Trial in Progress: Phase I Trial Evaluating an Immunopeptidome-Defined Multi-Peptide Vaccine Against Acute Myeloid Leukemia Stem and Progenitor Cells

Acute myeloid leukemia (AML), the most common form of acute leukemia in adults, has a dismal prognosis with a 5-year survival rate of only 30%. The high mortality rate is mostly due to minimal residual disease (MRD)-driven relapse, making an elimination of persisting therapy-resistant leukemia progenitor/stem cells (LPCs) the main goal for novel therapeutic approaches.

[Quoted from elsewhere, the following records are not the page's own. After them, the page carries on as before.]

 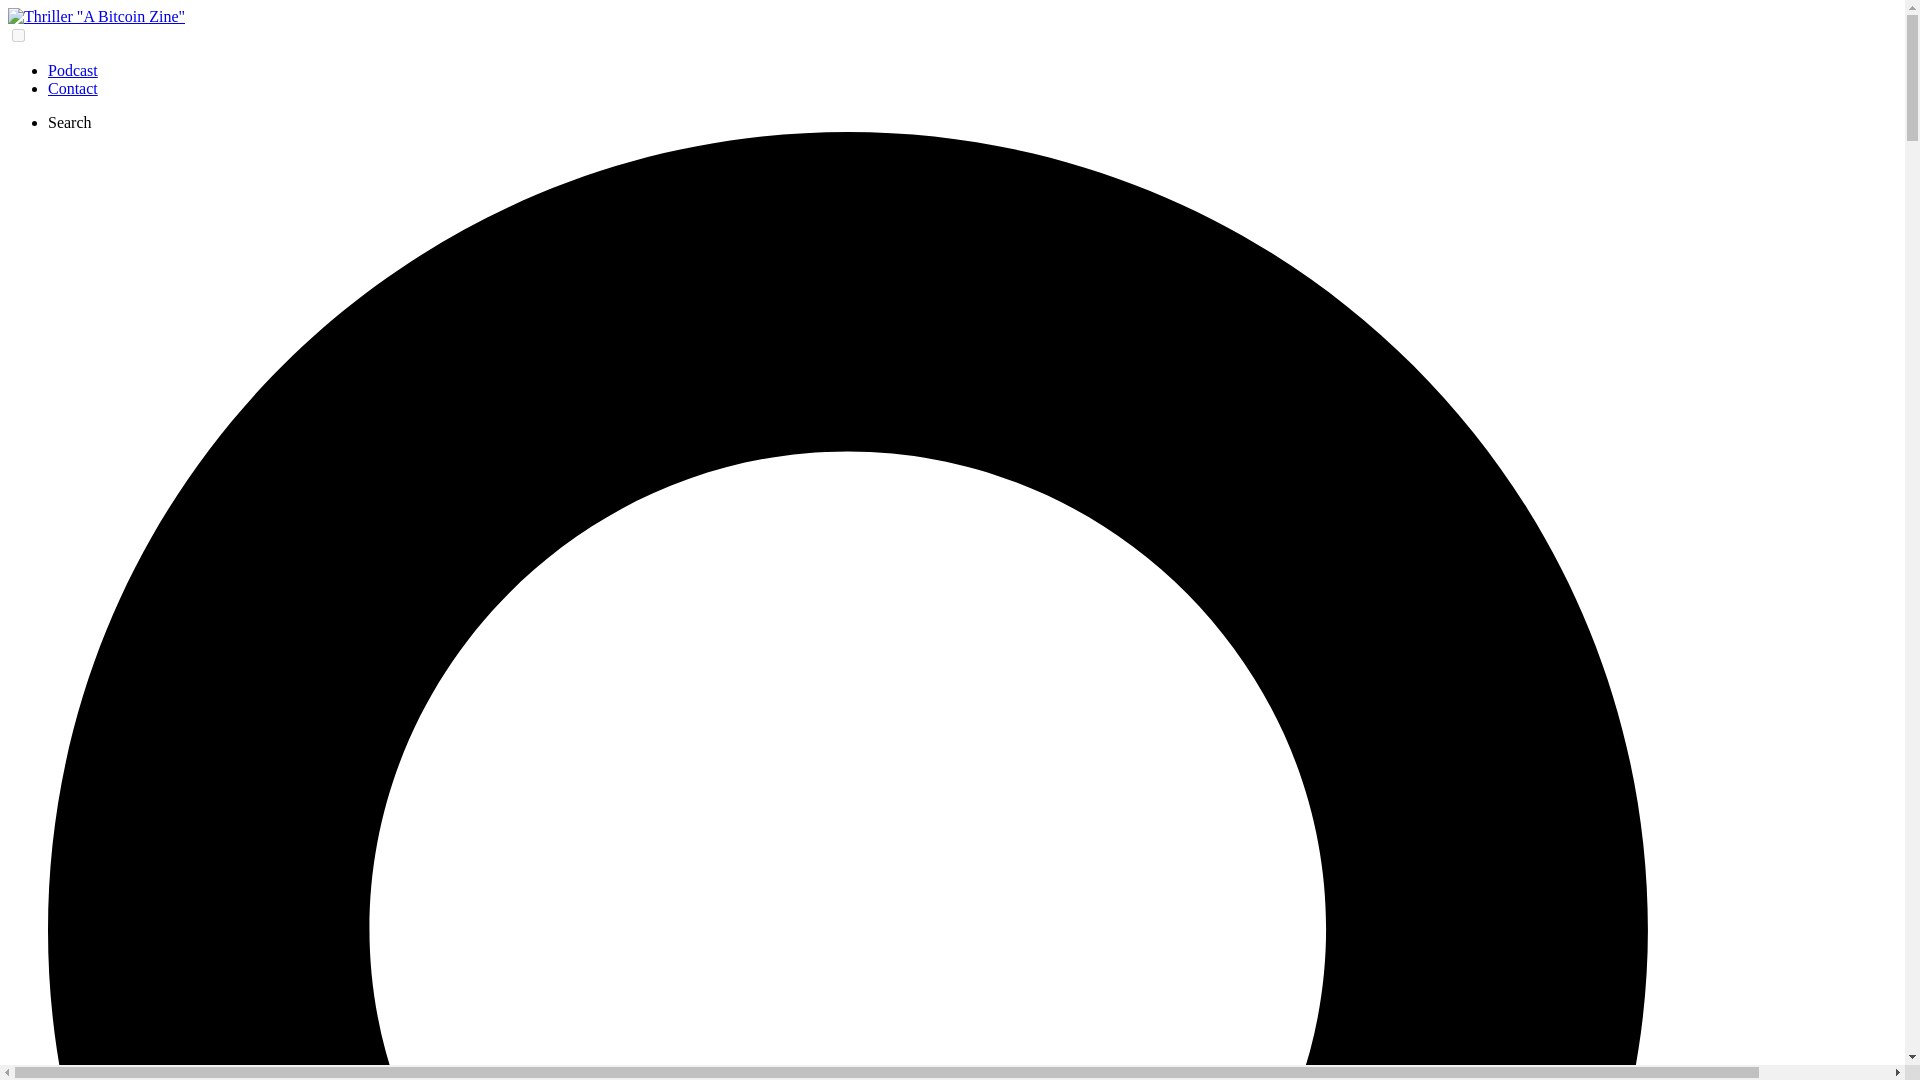 What do you see at coordinates (18, 36) in the screenshot?
I see `on` at bounding box center [18, 36].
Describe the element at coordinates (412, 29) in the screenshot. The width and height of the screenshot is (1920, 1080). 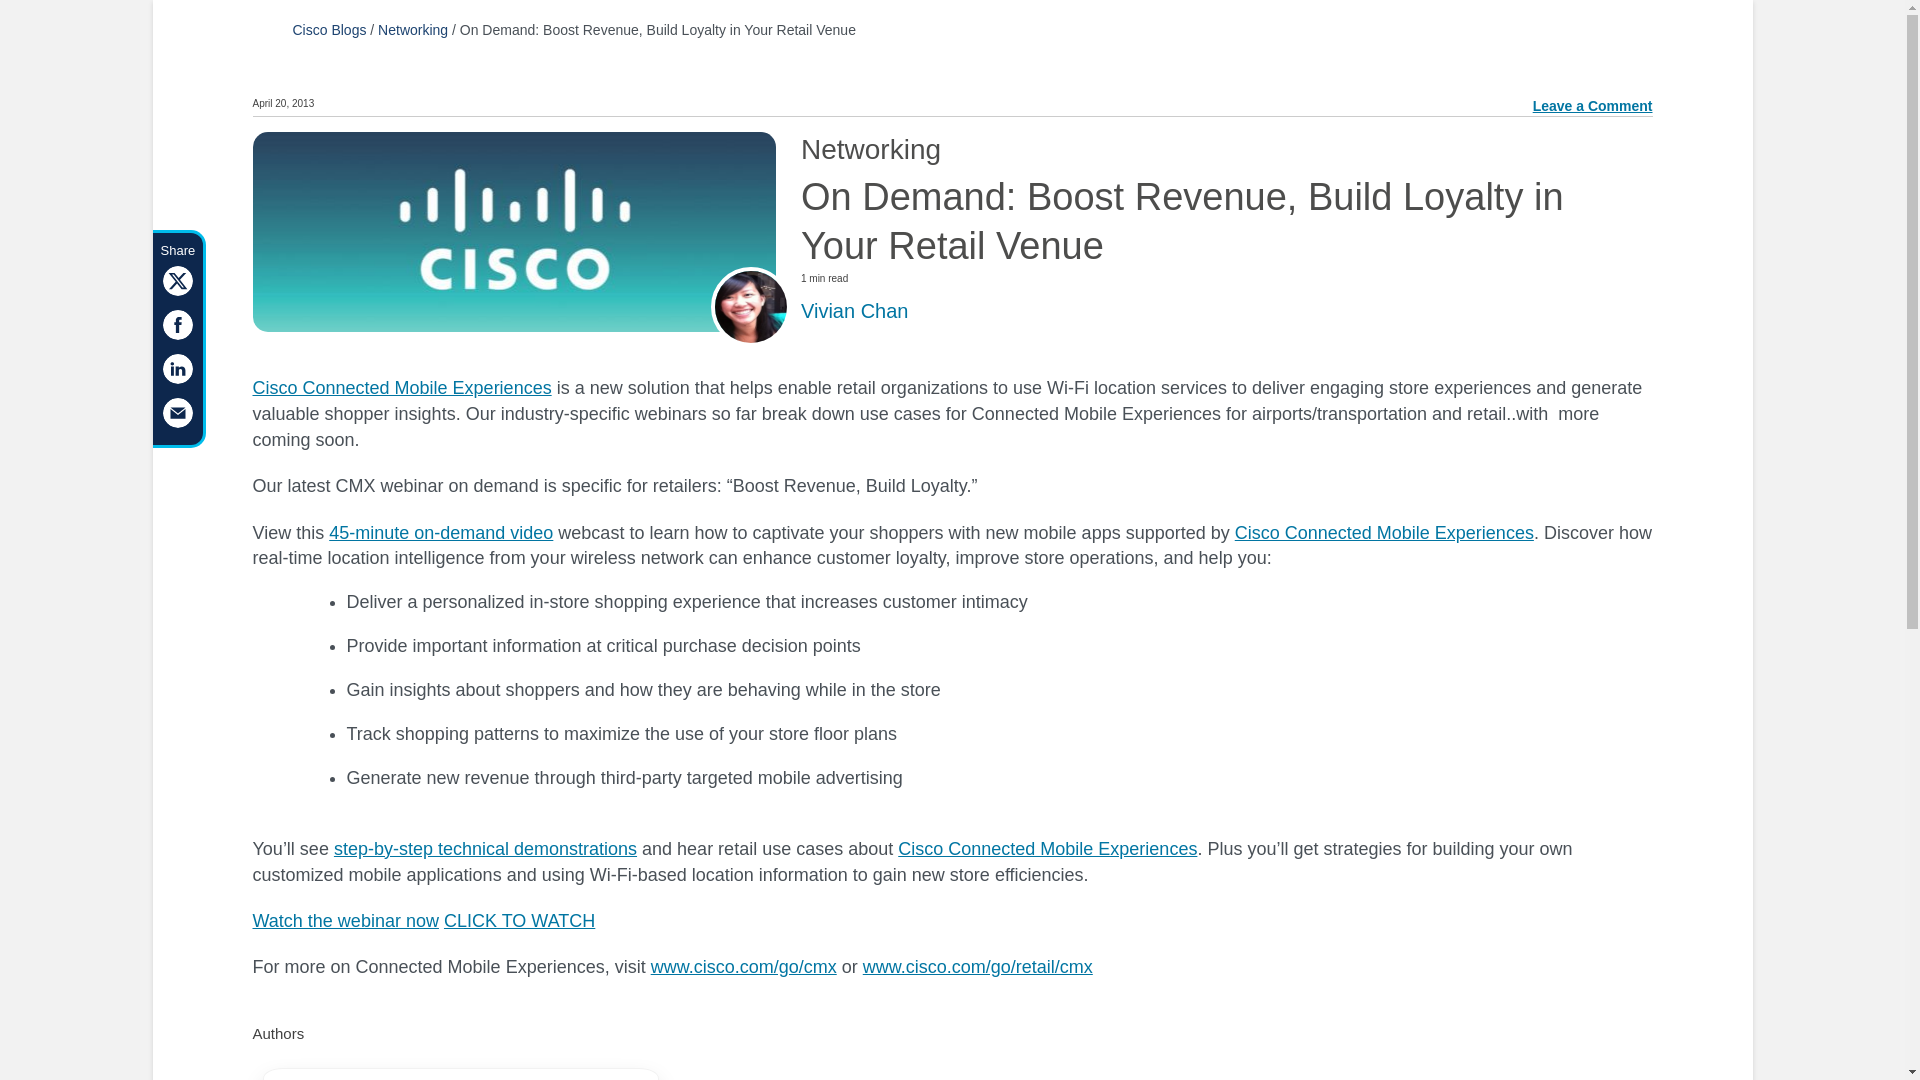
I see `Networking` at that location.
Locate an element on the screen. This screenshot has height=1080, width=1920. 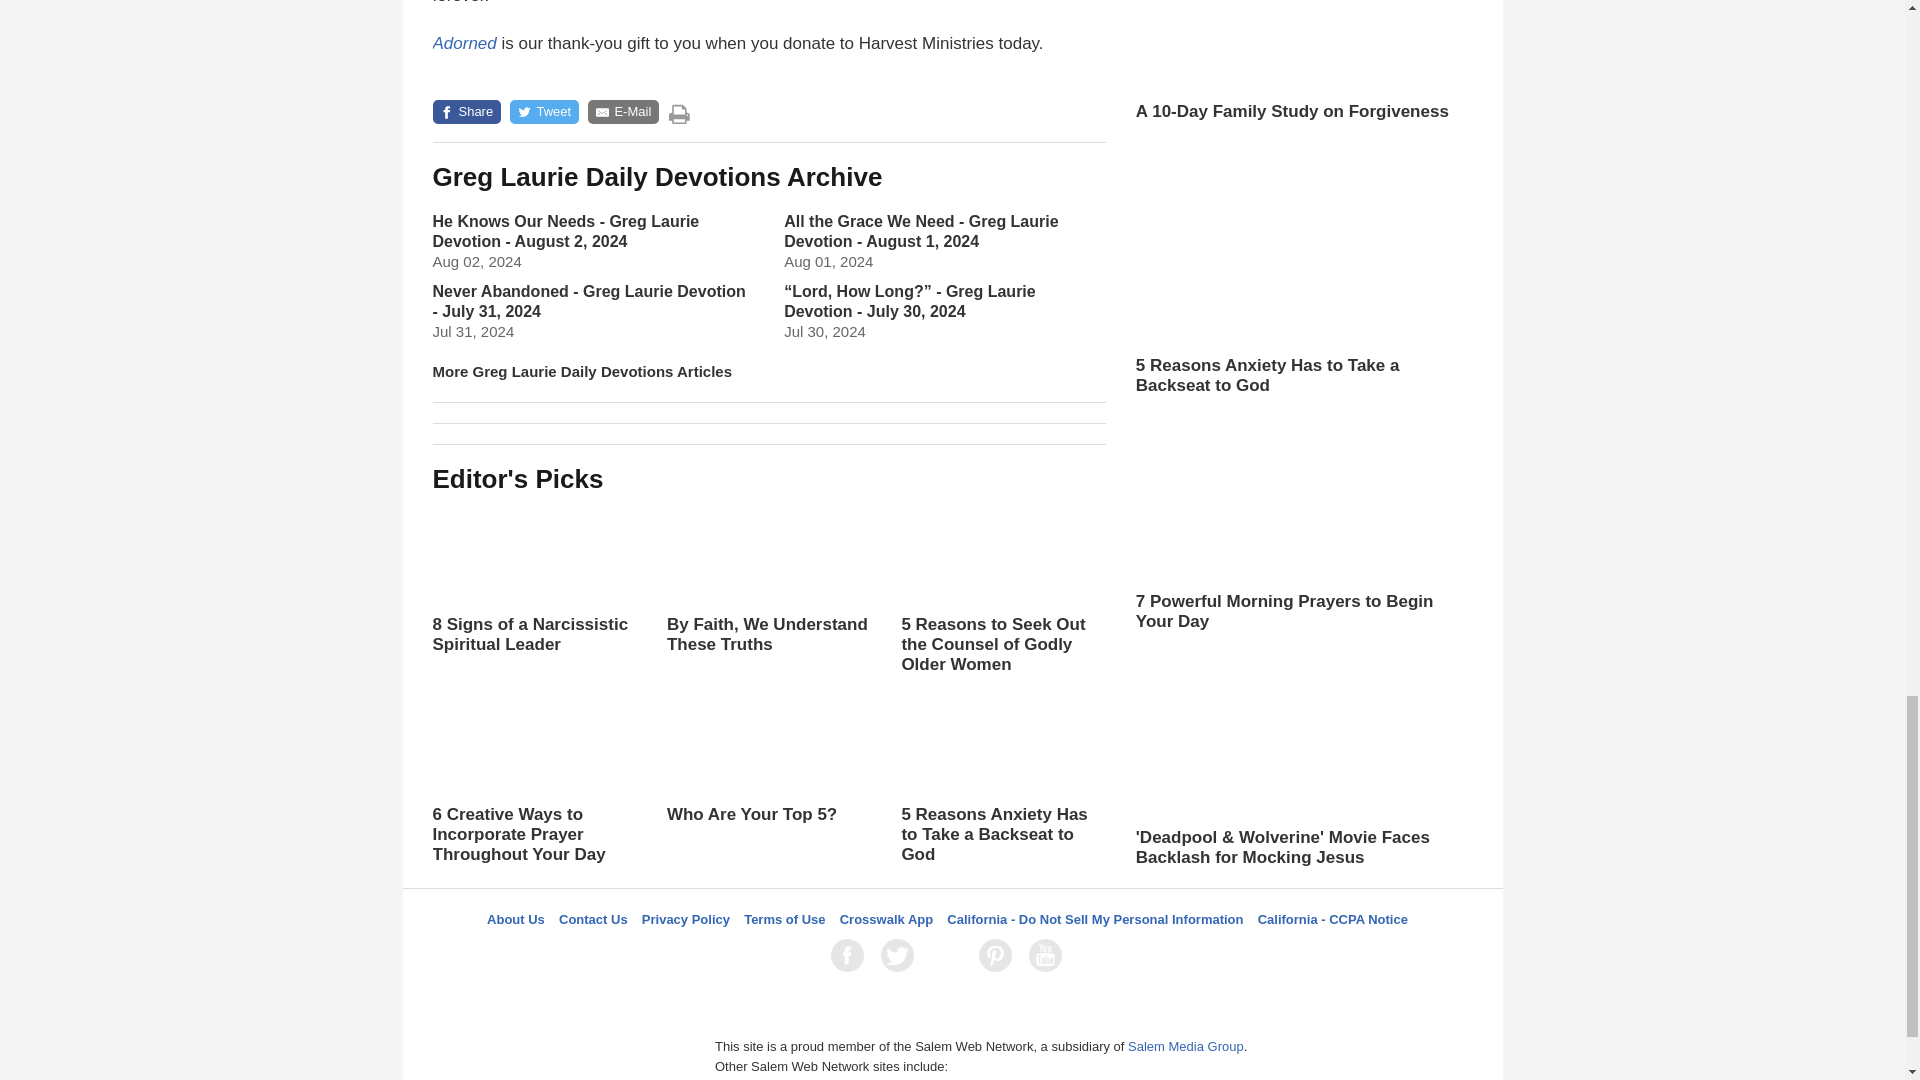
Facebook is located at coordinates (851, 955).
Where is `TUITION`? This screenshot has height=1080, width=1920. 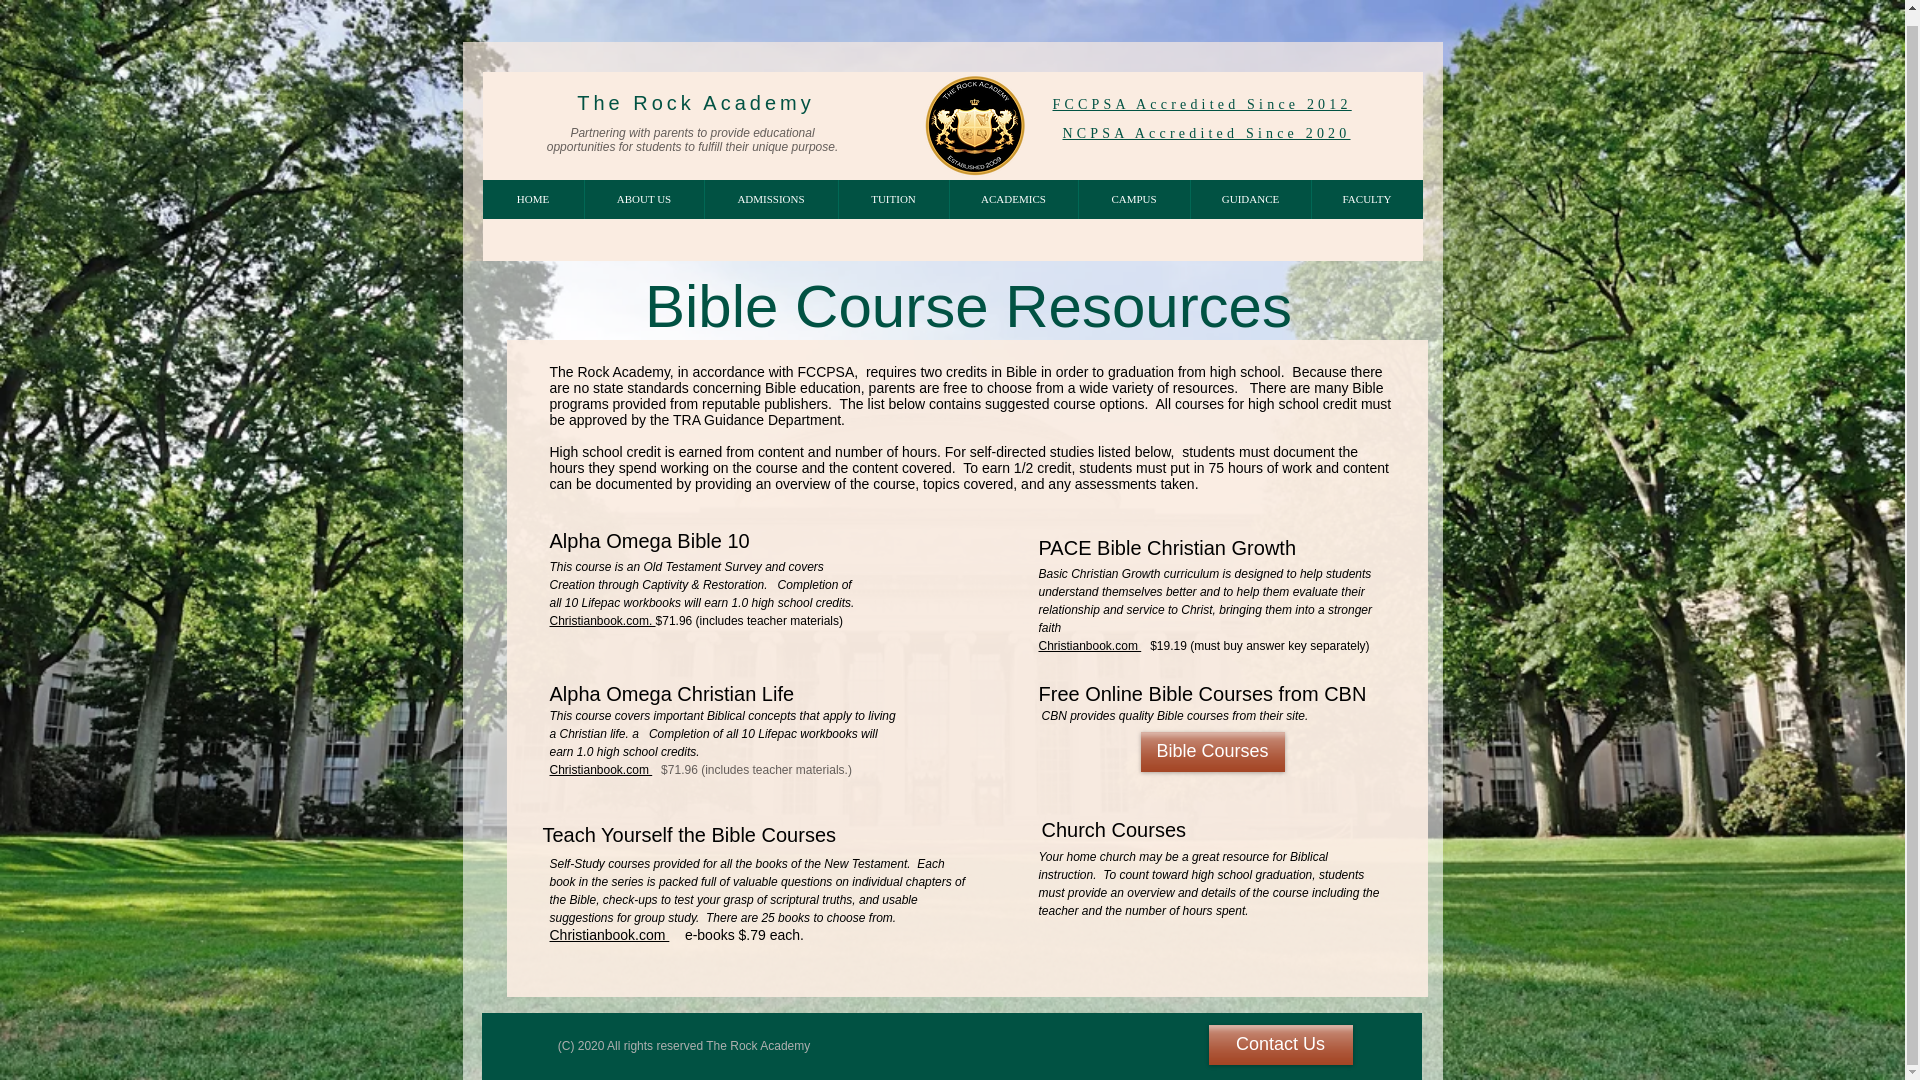 TUITION is located at coordinates (892, 200).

The immunogenicity of AML which is documented by graft-versus leukemia effects after hematopoietic stem cell transplantation as well as the favorable immune effector-to-target cell ratios in the MRD setting suggest T cell-based immunotherapy as treatment option. To this end peptide-based cancer vaccines represent a promising low-side-effect approach aiming to induce a T cell response directed against human leukocyte antigen (HLA)-presented tumor antigens on malignant cells by therapeutic vaccination. However, the lack of suitable AML- and in particular LPC-specific antigens and cumbersome vaccination schedules due to ineffective adjuvants restrict broad applicability and efficacy of this approach in AML so far.

In preliminary studies of our group, a mass spectrometry-based analysis of the naturally presented immunopeptidome of a large cohort of primary enriched LSC and AML samples was performed and the resulting peptides compared with our benign immunopeptidome database to select antigens exclusively expressed on LSC/AML cells. Additionally, the AML/LSC immunopeptidomes were screened for naturally presented peptides derived from common AML-specific mutations (FLT3, NPM1, IDH2, etc.). The mutated and non-mutated AML/LSC antigens further showed de novo induction and spontaneous memory T cell responses in AML patients and healthy volunteers and their presentation as well as the corresponding memory T cell recognition was associated with improved disease outcome in AML patients (Nelde et al., Blood Cancer Discov, 2023).

Based on this work, we designed the broadly applicable, off-the shelf vaccine candidate AML-VAC-XS15 comprising immunopeptidome-defined mutated and non-mutated AML/LSC peptides. The vaccine comprises 2 mutated HLA class I-restricted peptides from the common AML-specific mutation in NPM1, and 7 HLA class II-restricted peptides, of which 6 are non-mutated high-frequent AML/LSC-associated antigens and one mutated peptide from the AML-specific mutation R140Q in IDH2. The peptide vaccine is adjuvanted with the novel toll like receptor (TLR) 1/2 ligand XS15 emulsified in montanide ISA 51 VG. XS15-adjuvanted peptide vaccines have already been evaluated in 5 clinical trials by our group, showing beneficial safety profile, the induction of strong and long-lasting T cell responses that exceed those of former peptide vaccines and mRNA vaccines, and first clinical efficacy (Heitmann et al, Nature, 2022; Heitmann et al, Nat Commun, 2023).

AML-VAC-XS15 is currently investigated in a Phase I open label clinical trial (NCT06252584, EU-CT: 2023-510316-39-00) for AML patients in complete cytological remission after first-line therapy, who may be MRD positive or negative. Concurrent low intensity or maintenance treatments, for example with hypomethylating agents or midostaurin, are permitted. Patients are vaccinated twice with an interval of 6 weeks. Depending on the following immune response, evaluated by interferon gamma enzyme-linked immunospot assay, a booster vaccination may be applied 3 months after the second vaccination. Patients will be followed-up over the course of 2 years.

The trial’s primary objectives are the assessment of immunogenicity, safety and toxicity of the vaccine, secondary objectives include a characterization of the vaccine-induced T cell responses and an assessment of preliminary clinical efficacy reflected in progression free and overall survival. With the aim of T cell mediated elimination of MRD, the prevention of relapse seems an achievable goal of this approach.